Exercising Your Senses
April 9, 2012
Have you ever lost a considerable amount of weight? I grew up in a fitness-oriented family and took for granted the physical lifestyle we lived. Our garage was converted into an “exercise room.” My dad taught Martial Arts; my mom taught aerobics. On vacations, dad would post a sit-up and push-up chart and we actually thought it was fun to see who could do the most. Although I very much enjoyed the active family outings, obstacle courses, and challenges some of the workouts brought, I really didn’t get the whole idea of a fit life. I thought I would always be physically fit. And then I went to college. I lived the typical life of many Freshmen students. In my second semester I needed a Physical Education elective, so I returned to my roots and picked an aerobics course. Well, they make you step on the scale at the beginning and end of the semester. To my horror, I had cruised right on past the Freshman 15, straight to the Freshman 20. I had to bust my butt working out and dieting to shed those extra 20 pounds. I didn’t weigh that much again until I was 5 ½ months pregnant.
There’s something I have noticed from losing that Freshman 20, and then the almost 30-40 pounds I gained with each pregnancy. It is really hard to move past that image of your heavier self. Even when I shed the weight and built back some muscle tone, I still saw myself as a heavier person. It’s not like I hated looking at myself in the mirror or anything like that. I actually wasn’t sure anymore of what I was looking at. Fitness trainers are well aware of this problem. Often while I am doing a workout video, the trainer will encourage me to visualize my future body. At first, it would make me roll my eyes because I don’t believe that some mystical change will happen due to the power of my thinking. But there is an important lesson being taught: we need to exercise our senses as well. This involves looking ahead to our goal.
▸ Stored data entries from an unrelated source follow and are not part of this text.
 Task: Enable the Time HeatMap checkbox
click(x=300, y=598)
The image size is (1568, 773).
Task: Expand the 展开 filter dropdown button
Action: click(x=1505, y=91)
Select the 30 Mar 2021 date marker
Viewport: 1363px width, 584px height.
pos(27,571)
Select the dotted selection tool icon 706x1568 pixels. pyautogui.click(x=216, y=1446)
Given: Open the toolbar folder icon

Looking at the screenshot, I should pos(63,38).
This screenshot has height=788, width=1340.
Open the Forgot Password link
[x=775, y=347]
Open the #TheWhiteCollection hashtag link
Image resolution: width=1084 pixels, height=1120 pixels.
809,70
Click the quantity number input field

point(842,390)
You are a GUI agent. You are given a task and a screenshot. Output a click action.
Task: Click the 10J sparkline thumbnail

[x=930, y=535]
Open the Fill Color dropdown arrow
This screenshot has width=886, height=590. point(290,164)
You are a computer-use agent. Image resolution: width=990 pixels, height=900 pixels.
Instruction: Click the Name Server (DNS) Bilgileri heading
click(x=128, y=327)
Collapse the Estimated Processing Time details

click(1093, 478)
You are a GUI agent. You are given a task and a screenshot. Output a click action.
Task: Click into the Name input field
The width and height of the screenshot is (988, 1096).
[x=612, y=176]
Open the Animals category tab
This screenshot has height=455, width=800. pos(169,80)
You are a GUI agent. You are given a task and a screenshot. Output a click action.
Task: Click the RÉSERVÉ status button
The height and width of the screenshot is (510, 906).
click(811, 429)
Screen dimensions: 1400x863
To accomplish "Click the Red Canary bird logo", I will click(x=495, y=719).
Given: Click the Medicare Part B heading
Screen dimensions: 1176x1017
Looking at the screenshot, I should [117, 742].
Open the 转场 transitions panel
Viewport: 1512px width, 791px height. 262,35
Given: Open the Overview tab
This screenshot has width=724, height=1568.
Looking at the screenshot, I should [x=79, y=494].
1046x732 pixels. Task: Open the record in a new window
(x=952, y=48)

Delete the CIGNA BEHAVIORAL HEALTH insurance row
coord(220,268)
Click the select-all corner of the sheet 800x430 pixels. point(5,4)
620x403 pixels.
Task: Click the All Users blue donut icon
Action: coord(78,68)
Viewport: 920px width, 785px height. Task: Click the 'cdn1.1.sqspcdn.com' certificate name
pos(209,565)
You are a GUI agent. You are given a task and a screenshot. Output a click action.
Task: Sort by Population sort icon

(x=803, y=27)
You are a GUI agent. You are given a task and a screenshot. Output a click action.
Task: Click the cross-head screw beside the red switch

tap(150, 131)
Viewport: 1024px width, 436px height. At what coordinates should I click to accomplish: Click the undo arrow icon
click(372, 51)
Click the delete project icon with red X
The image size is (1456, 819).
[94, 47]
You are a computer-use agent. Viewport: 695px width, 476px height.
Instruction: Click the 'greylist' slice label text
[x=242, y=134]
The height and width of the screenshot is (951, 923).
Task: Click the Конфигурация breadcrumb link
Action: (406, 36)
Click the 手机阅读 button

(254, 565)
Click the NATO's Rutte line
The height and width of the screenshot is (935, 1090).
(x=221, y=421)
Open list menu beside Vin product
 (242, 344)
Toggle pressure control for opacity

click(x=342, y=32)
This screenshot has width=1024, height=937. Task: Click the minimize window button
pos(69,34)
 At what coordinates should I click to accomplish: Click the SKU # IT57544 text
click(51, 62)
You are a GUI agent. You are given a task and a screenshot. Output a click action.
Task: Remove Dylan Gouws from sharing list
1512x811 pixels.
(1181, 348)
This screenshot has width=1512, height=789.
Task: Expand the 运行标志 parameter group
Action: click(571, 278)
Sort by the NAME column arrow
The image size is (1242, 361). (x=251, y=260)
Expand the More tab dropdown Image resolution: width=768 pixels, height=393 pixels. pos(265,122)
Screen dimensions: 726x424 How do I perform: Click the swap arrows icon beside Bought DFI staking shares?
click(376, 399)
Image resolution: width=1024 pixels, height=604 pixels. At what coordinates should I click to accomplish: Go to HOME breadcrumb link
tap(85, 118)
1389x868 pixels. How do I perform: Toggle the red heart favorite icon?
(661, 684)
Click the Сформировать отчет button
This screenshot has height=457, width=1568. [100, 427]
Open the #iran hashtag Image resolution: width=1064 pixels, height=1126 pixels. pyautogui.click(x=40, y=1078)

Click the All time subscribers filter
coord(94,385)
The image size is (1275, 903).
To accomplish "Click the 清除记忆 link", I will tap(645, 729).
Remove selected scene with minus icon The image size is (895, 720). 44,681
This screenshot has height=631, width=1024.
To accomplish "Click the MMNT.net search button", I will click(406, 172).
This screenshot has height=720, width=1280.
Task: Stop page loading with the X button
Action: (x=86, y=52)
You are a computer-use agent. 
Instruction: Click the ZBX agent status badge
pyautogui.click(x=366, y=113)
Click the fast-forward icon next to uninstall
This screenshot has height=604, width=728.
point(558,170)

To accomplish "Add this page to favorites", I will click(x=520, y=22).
Keeping with the verses and theme of my last article, Plateau Busters, I want to concentrate on Hebrews 5:14—this time using the New King James translation:
But solid food belongs to those who are of full age, that is, those who by reason of use have their senses exercised to discern both good and evil.Putting this verse in its context, Arthur Pink in his commentary on Hebrews addresses how our spiritual maturity is affected by looking ahead:
A person may have been a Christian twenty or thirty years, but if he is not forgetting the things which are behind, and constantly pressing to the things before, he is, in actual experience and spiritual stature, but a “babe” (269-270).We struggle by being influenced by sight. But things are not as they seem. When I look at my own spiritual condition, I can get very discouraged. Yet faith is exercised by looking away from myself, toward my future hope. This all reminds me of a very important part of the liturgy each Sunday morning. The body of Christ comes together and gives a Corporate Confession of Sin. When I speak in unison with my fellow brothers and sisters in Christ confessing, “We are constantly in rebellion, rejecting your wise counsel, refusing to obey your commands, and seeking our own way…,” I feel stripped naked in front of that mirror. I know this person very well. But, by God’s grace, we are pointed to Christ in the Assurance of Pardon. My pastor clothes me in gospel assurance by saying:
Although hypocrites and other unregenerate men may vainly deceive themselves with false hopes and carnal presumptions of being in the favor of God, and estate of salvation (which hope of theirs shall perish): yet such as truly believe in the Lord Jesus, and love him in sincerity, endeavoring to walk in all good conscience before him, may, in this life, be certainly assured that they are in the state of grace, and may rejoice in the hope of the glory of God, which hope shall never make them ashamed (WCF, Chapter 18, Paragraph 1).Diligently keeping our focus on Christ matures our faith, enabling us to discern good from evil. We exercise our senses by truly partaking of the milk, letting it digest, and burning those calories, “lay[ing] aside every weight, and the sin which so easily ensnares us, and [running] with endurance the race that is set before us, looking unto Jesus, the author and finisher of our faith, who for the joy that was set before Him, endured the cross, despising the shame, and has sat down at the right hand of the throne of God” (Heb. 12:1-2). I am encouraged to do this because I am confident that when God looks at me, he sees his beautiful Son, Jesus Christ.